To set up the environment for launching the finetuning job, finish the Appendix: Preparation section first.

The finetuning job is packaged in a SkyPilot YAML. It can be launched on any of your own infra, such as Kubernetes or any cloud, with the same interface:

SkyPilot YAML for finetuning Llama 3.1: lora.yaml

# LoRA finetuning Meta Llama 3.1 on any of your own infra.
#
# Usage:
#
#  HF_TOKEN=xxx sky launch lora.yaml -c llama31 --env HF_TOKEN
#
# To finetune a 70B model:  
#
#  HF_TOKEN=xxx sky launch lora.yaml -c llama31-70 --env HF_TOKEN --env MODEL_SIZE=70B

envs:
  MODEL_SIZE: 8B
  HF_TOKEN:
  DATASET: "yahma/alpaca-cleaned"
  # Change this to your own checkpoint bucket
  CHECKPOINT_BUCKET_NAME: sky-llama-31-checkpoints


resources:
  accelerators: A100:8
  disk_tier: best
  use_spot: true

file_mounts:
  /configs: ./configs
  /output:
    name: $CHECKPOINT_BUCKET_NAME
    mode: MOUNT
    # Optionally, specify the store to enforce to use one of the stores below:
    #   r2/azure/gcs/s3/cos
    # store: r2

setup: |
  pip install torch torchvision

  # Install torch tune from source for the latest Llama 3.1 model
  pip install git+https://github.com/pytorch/torchtune.git@58255001bd0b1e3a81a6302201024e472af05379
  # pip install torchtune
  
  tune download meta-llama/Meta-Llama-3.1-${MODEL_SIZE}-Instruct \
    --hf-token $HF_TOKEN \
    --output-dir /tmp/Meta-Llama-3.1-${MODEL_SIZE}-Instruct \
    --ignore-patterns "original/consolidated*"  

run: |
  tune run --nproc_per_node $SKYPILOT_NUM_GPUS_PER_NODE \
    lora_finetune_distributed \
    --config /configs/${MODEL_SIZE}-lora.yaml \
    dataset.source=$DATASET

  # Remove the checkpoint files to save space, LoRA serving only needs the
  # adapter files.
  rm /tmp/Meta-Llama-3.1-${MODEL_SIZE}-Instruct/*.pt
  rm /tmp/Meta-Llama-3.1-${MODEL_SIZE}-Instruct/*.safetensors
  
  mkdir -p /output/$MODEL_SIZE-lora
  rsync -Pavz /tmp/Meta-Llama-3.1-${MODEL_SIZE}-Instruct /output/$MODEL_SIZE-lora
  cp -r /tmp/lora_finetune_output /output/$MODEL_SIZE-lora/

Run the following on your local machine:

# Download the files for Llama 3.1 finetuning
git clone https://github.com/skypilot-org/skypilot
cd skypilot/llm/llama-3.1

export HF_TOKEN=xxxx

# It takes about 40 mins on 8 A100 GPUs to finetune a 8B
# Llama3.1 model with LoRA on Alpaca dataset.
sky launch -c llama31 lora.yaml \
  --env HF_TOKEN  --env MODEL_SIZE=8B \
  --env CHECKPOINT_BUCKET_NAME="your-own-bucket-name"

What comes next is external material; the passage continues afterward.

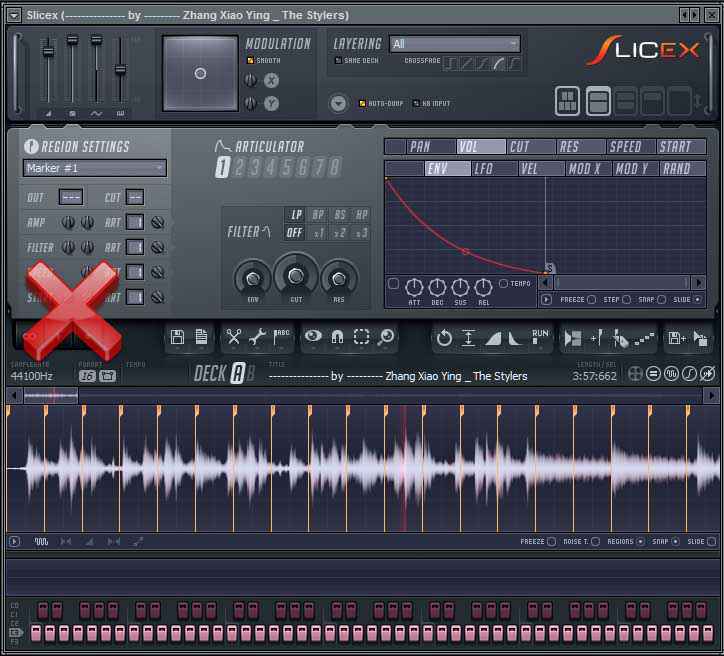Enable the Tempo option in envelope editor
The width and height of the screenshot is (724, 656).
(x=503, y=284)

To finetune a larger model with 70B parameters, you can simply change the parameters as below:

sky launch -c llama31-70 lora.yaml \
  --env HF_TOKEN  --env MODEL_SIZE=70B \
  --env CHECKPOINT_BUCKET_NAME="your-own-bucket-name"

Finetuning Llama 3.1 405B: Work in progress! If you want to follow the work, join the SkyPilot community Slack for discussions.

Use your custom data

The example above finetune Llama 3.1 on Alpaca dataset (yahma/alpaca-cleaned), but for real use cases, you may want to finetune it on your own dataset.

You can do so by specifying the huggingface path to your own dataset as following (we use gbharti/finance-alpaca as an example below):

# It takes about 1 hour on 8 A100 GPUs to finetune a 8B
# Llama3.1 model with LoRA on finance dataset.
sky launch -c llama31 lora.yaml \
  --env HF_TOKEN  --env MODEL_SIZE=8B \
  --env CHECKPOINT_BUCKET_NAME="your-own-bucket-name" \
  --env DATASET="gbharti/finance-alpaca"

Training Loss of LoRA finetuning Llama 3.1

Serve the fine tuned model

With a finetuned Llama 3.1 trained on your dataset, you can now serve the finetuned model with a single command:

Note: CHECKPOINT_BUCKET_NAME should be the bucket you used for storing checkpoints in the previous finetuning step.

sky launch -c serve-llama31 serve.yaml \
  --env LORA_NAME="my-finance-lora" \
  --env CHECKPOINT_BUCEKT_NAME="your-own-bucket-name"

You can interact with the model in a terminal:

ENDPOINT=$(sky status --endpoint 8081 serve-llama31)
curl http://$ENDPOINT/v1/chat/completions \
  -H "Content-Type: application/json" \
  -d '{
    "model": "my-finance-lora",
    "messages": [
      {
        "role": "system",
        "content": "You are a helpful assistant."
      },
      {
        "role": "user",
        "content": "For a car, what scams can be plotted with 0% financing vs rebate?"
      }
    ]
  }' | jq .

🎉 Congratulations! You now have a finetuned Llama 3.1 8B model that is well versed in finance topics. To recap, all model checkpoints and replicas stay in your own private infrastructure.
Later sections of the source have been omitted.